▸ **Work to complete**
How many lines in the material below contain the string "Viewport", with case counting? Reply with the number alone.

▸ **Records for the exercise**
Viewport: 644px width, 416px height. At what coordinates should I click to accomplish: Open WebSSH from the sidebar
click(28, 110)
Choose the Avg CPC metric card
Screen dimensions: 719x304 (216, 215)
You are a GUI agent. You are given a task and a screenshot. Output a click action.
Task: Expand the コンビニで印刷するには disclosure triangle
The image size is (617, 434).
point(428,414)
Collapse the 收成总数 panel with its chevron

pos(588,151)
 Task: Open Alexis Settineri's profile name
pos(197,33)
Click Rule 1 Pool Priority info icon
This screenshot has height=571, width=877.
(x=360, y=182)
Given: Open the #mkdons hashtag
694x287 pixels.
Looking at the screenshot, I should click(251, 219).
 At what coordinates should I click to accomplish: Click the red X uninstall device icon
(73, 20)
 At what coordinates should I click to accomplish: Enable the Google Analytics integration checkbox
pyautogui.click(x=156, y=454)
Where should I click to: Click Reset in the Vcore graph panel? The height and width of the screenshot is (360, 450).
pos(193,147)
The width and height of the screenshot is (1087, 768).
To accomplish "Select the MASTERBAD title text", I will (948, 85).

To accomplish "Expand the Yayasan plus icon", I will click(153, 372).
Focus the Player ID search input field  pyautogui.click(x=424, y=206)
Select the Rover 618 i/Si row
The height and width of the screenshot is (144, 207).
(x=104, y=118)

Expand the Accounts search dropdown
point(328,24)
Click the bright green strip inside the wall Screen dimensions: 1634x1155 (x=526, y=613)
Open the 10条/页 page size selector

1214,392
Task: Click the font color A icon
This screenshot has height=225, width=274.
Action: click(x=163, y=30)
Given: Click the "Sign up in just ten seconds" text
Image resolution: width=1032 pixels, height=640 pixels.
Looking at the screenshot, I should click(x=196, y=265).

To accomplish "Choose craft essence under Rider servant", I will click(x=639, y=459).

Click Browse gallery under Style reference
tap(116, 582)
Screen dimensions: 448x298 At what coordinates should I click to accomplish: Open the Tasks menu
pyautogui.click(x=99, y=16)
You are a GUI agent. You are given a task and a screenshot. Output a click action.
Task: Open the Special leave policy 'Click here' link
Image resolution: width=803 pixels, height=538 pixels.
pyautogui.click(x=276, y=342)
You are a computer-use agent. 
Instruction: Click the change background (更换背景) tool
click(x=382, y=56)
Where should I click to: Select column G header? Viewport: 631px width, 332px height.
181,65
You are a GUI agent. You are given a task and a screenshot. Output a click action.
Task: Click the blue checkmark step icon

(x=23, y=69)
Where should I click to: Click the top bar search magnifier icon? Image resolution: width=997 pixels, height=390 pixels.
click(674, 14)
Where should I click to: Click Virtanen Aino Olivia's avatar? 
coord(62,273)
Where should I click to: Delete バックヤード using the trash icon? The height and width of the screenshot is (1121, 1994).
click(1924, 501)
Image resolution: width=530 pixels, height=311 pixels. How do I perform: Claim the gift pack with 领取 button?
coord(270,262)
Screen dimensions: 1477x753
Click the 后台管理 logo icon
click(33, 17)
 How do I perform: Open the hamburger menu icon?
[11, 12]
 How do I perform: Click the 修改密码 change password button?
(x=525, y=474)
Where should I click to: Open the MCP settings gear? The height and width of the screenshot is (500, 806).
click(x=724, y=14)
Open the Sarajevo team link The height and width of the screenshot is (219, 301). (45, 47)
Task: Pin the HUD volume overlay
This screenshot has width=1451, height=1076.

▸ **Solution to this problem**
2